The request:
Reproduce every one of the records below word for word, leaving the pictures out of your answer.

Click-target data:
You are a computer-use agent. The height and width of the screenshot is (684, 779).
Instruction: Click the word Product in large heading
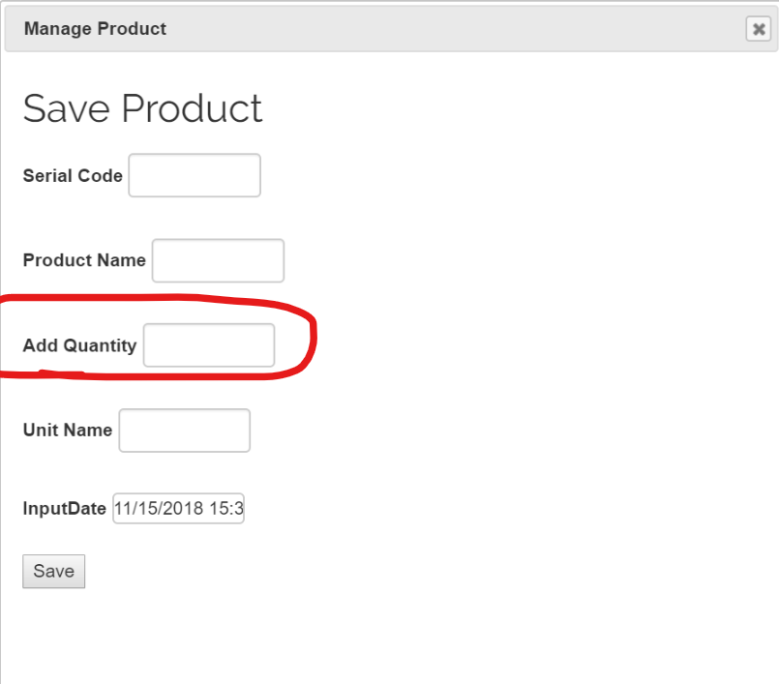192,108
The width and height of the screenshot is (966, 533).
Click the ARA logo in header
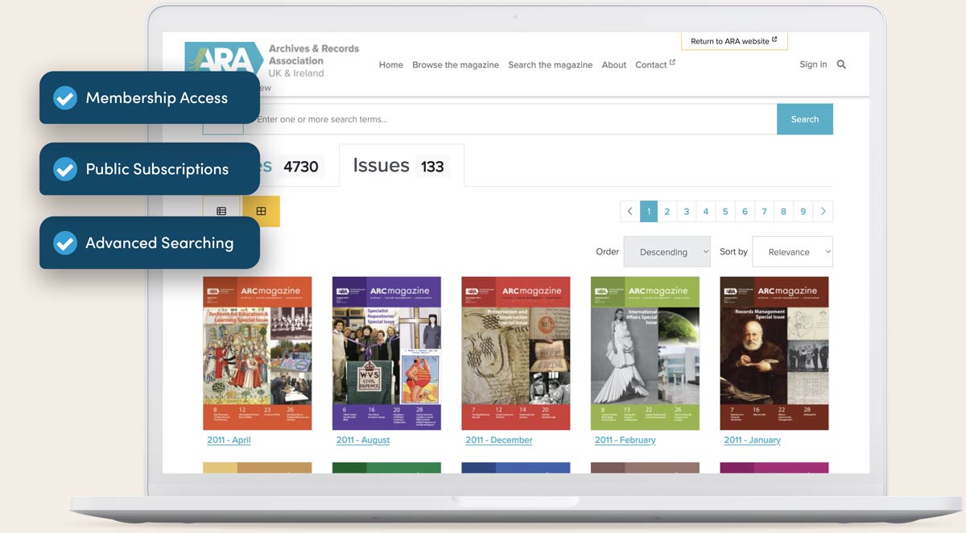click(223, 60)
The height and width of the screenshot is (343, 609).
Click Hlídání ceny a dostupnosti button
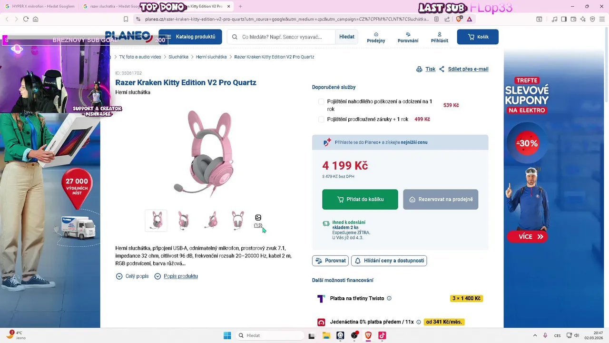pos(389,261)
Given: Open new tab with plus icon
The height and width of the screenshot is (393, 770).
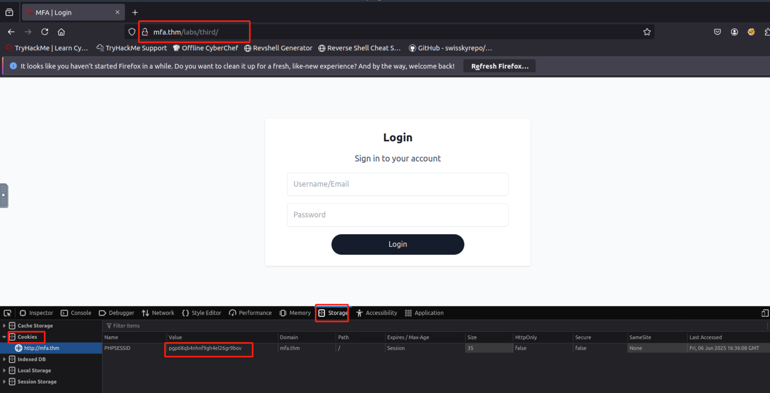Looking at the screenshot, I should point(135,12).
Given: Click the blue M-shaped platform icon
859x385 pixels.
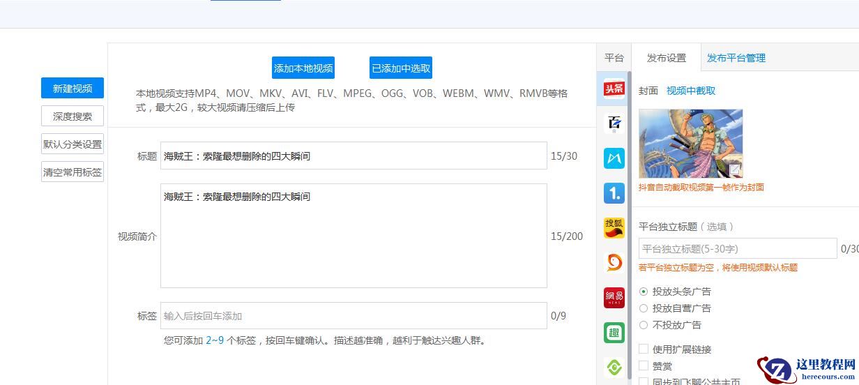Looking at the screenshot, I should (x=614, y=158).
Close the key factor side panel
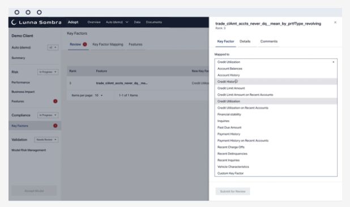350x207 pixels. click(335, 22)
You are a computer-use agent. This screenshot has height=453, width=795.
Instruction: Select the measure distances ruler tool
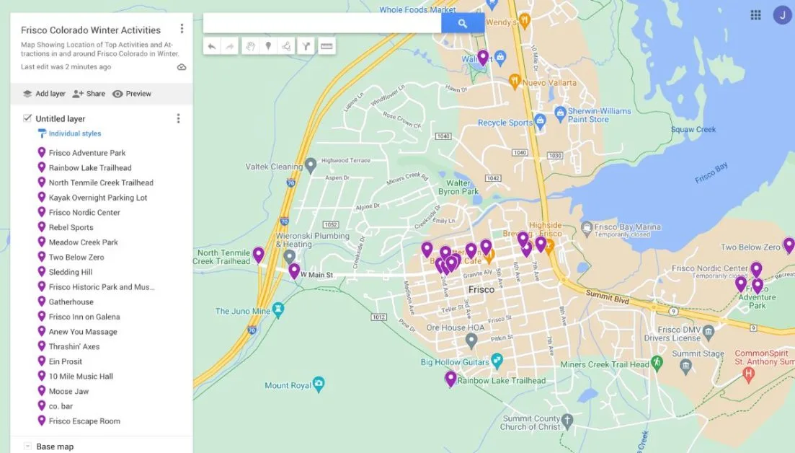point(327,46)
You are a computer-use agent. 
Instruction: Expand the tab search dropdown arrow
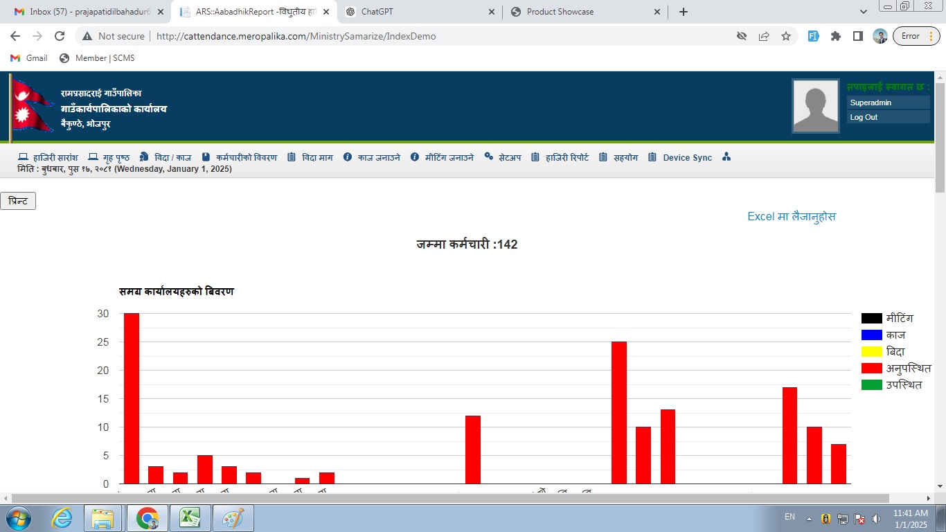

Result for this exercise:
You are a computer-use agent. The height and width of the screenshot is (684, 779).
Instruction: Click the word Product in large heading
192,108
The width and height of the screenshot is (966, 533).
Click the ARA logo in header
click(223, 60)
The height and width of the screenshot is (343, 609).
Click Hlídání ceny a dostupnosti button
pos(389,261)
Given: Open new tab with plus icon
The height and width of the screenshot is (393, 770).
Looking at the screenshot, I should point(135,12).
Given: Click the blue M-shaped platform icon
859x385 pixels.
Looking at the screenshot, I should (x=614, y=158).
Close the key factor side panel
350x207 pixels. click(335, 22)
You are a computer-use agent. This screenshot has height=453, width=795.
Instruction: Select the measure distances ruler tool
point(327,46)
You are a computer-use agent. 
Instruction: Expand the tab search dropdown arrow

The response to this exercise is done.